Give India the carbon space to develop: Yadav to G7 countries
Yadav says the global goal of reaching net zero by 2050 requires “enhanced descaling of emissions by the developed countries”
New Delhi: Targets on carbon neutrality and increased climate ambition will not fly unless developed countries provide means of implementation to developing countries, environment minister Bhupender Yadav told the G7 environment ministers on Saturday in Sapporo, Japan.

Developed nations must take on larger and rapid CO2 emission cuts to meet carbon neutrality goals before 2050, while providing developing countries like India the legitimate carbon space to grow, Yadav said.
“The global goal of reaching net zero by 2050 requires enhanced descaling of emissions by the developed countries,” he said. “This will provide space for countries like India to achieve the development required for its people, which will provide necessary defence against the impacts of climate change, environmental degradation and pollution.”
The new synthesis report of the Intergovernmental Panel on Climate Change Assessment, the world’s largest group of climate experts, emphasises that development is the first defence against climate change, Yadav pointed out. “The report reinforces the scientific view that CO2 is the primary GHG (compared to other GHGs) that needs to be drastically reduced to achieve the global temperature goal as agreed in the Paris Agreement,” he said. GHG is short for greenhouse gases.
“We do hope that the developed countries will make good their commitments on finance for combatting climate change and provide the same for dealing with the environmental degradation and biodiversity loss,” the environment minister said. Reaching targets on carbon neutrality and increased ambition will not fly unless they are made keeping equity and common but differentiated responsibility and respective capabilities consideration in view, and the developed countries meet their commitments to provide means of implementation.”

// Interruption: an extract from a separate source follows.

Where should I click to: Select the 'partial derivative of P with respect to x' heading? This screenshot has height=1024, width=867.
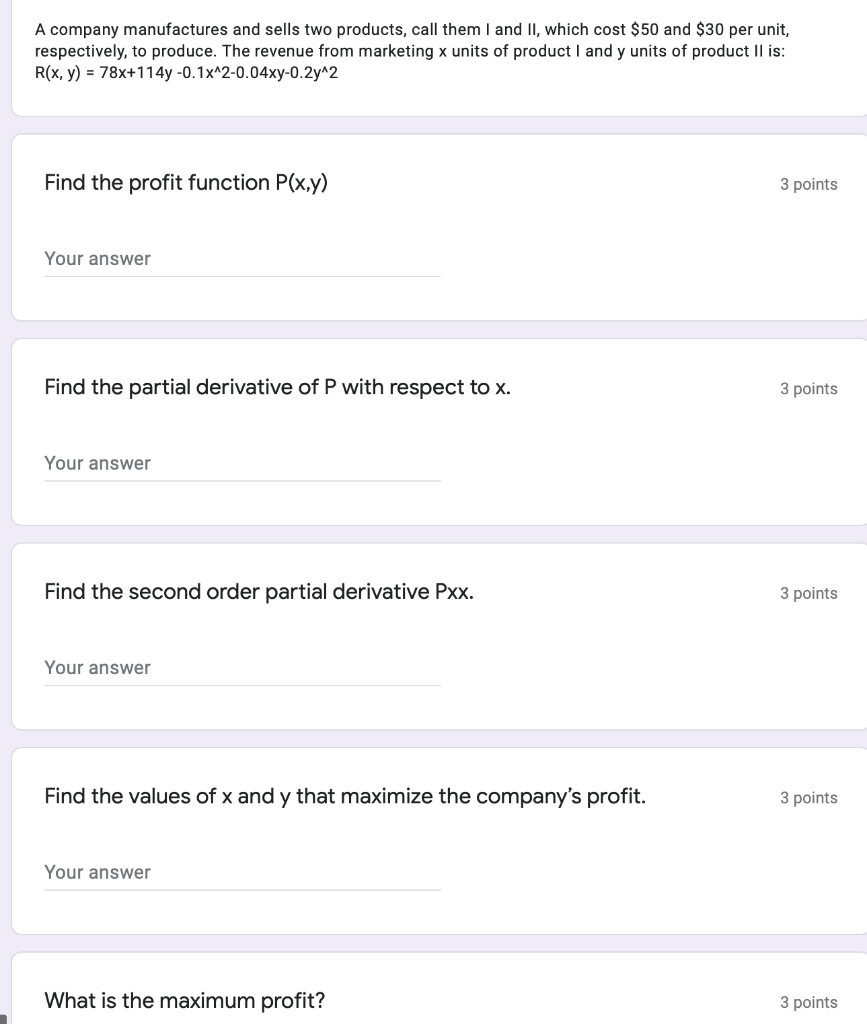[x=277, y=387]
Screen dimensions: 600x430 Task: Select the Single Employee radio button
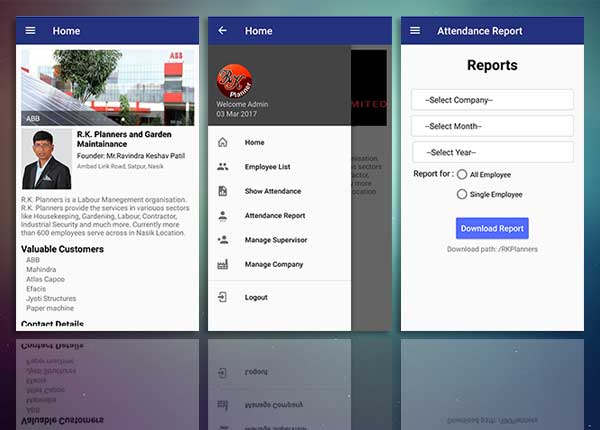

In line with India’s Lifestyle for Environment mission announced by Prime Minister Narendra Modi at the Glasgow climate summit in 2021, individual actions have the potential of a revolution, Yadav said.
The key issues at the G7 meeting will be on how the informal grouping of countries address the goal of containing planetary temperature rise within 1.5 degree Celsius over pre-industrial levels; how they address coal power generation; and their common view on rest of the fossil fuels in the communique that will come out of the meeting that ends on Sunday. A draft leaked from the meeting states their statement will call on nations to take action “in this critical decade”, urging a peak in global greenhouse emissions by 2025 at the latest.
This language may be aimed at China, the world’s largest carbon emitter, which is targeting a peak in its carbon emissions by 2030, according to a report by the AFP news agency. The draft also stresses the “urgency” of slashing global emissions by 60% by 2035 from 2019 levels, as recommended by the IPCC panel.
India has contributed 4.8% to the global mean surface temperature change resulting from historical emissions of CO2, methane and nitrous oxide, a new research paper has said. In comparison, the US contributed to 17.3% of the change, the highest globally, and China contributed to 12.3%, the paper published in Nature journal on April 29 said.
Overshooting 1.5°C warming will lead to irreversible impacts and risks for human and natural systems, all growing with the magnitude and duration of overshoot, IPCC’s synthesis report said on April 20. The IPCC indicated preventing overshoot of 1.5°C was a matter of survival as every increment of global warming will intensify multiple and concurrent hazards, and result in irreversible adverse impacts on polar, mountain and coastal ecosystems, impacted by glacier melt, or by accelerating sea level rise.